Following these laws' implementation, the Geneva Freeport continued to be implicated in cases involving looted antiquities and other stolen artworks. In an attempt to further close avenues for illicit trade in cultural property, Switzerland adopted new regulations in 2016 with the passage of the Swiss Anti-Money Laundering Regulation and the Swiss Customs Act.

The Anti-Money Laundering Regulation aims to introduce greater transparency into transactions by providing two options: The first is for traders to involve a financial intermediary—meaning a credit card company or bank—in their transactions, removing the anonymity that cash transactions allow. The intermediary receives a record of the activity which enters the payment system and its mechanisms for detecting fraud. The second option allows the buyer and seller to keep their identities and transaction confidential but requires the seller to take steps to ensure the legality of the buyer's funds.

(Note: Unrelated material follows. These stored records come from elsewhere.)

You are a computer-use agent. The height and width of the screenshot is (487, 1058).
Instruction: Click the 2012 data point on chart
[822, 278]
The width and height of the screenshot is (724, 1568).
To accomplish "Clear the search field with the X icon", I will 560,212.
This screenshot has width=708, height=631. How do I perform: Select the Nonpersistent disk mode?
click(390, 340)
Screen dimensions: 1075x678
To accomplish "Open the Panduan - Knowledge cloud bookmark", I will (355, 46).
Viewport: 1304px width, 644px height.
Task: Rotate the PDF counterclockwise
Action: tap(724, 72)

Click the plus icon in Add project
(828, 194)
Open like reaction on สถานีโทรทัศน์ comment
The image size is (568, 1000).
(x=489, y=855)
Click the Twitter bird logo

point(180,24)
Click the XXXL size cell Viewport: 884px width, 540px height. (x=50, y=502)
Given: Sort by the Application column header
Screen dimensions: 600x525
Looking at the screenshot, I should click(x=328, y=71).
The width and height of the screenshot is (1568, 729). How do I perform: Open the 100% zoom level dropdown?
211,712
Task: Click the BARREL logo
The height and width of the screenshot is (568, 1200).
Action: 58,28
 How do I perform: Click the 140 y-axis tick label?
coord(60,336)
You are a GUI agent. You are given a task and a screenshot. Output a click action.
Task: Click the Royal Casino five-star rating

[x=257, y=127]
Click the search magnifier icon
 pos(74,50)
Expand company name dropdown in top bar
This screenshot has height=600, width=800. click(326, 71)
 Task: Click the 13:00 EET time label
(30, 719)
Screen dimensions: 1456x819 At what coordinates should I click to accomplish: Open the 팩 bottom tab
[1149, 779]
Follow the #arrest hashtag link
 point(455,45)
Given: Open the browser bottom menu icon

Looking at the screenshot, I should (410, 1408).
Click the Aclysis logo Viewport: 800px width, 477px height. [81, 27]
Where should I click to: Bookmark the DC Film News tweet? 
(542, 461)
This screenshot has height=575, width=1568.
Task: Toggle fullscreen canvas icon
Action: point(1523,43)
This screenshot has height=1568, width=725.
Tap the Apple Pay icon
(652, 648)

The Swiss Customs Act imposed a six-month time limit on goods stored in the Freeport, forcing its managers to identify owners in the warehouse's inventory records. The act encourages a high rate of turnover but is limited in its effectiveness by allowing customs to extend time limits on stored objects.

== Effect on the art world ==
The Freeport's holdings have been described as the "greatest art collection that nobody gets to see". Prominent art-world figures have raised concerns that countless and priceless pieces of art are stored away from public view and treated as investments, meaning they may as well not exist. Eli Broad, a major contemporary art collector, stated that "treating art as a commodity and just hiding it in storage is something that to me is not really moral."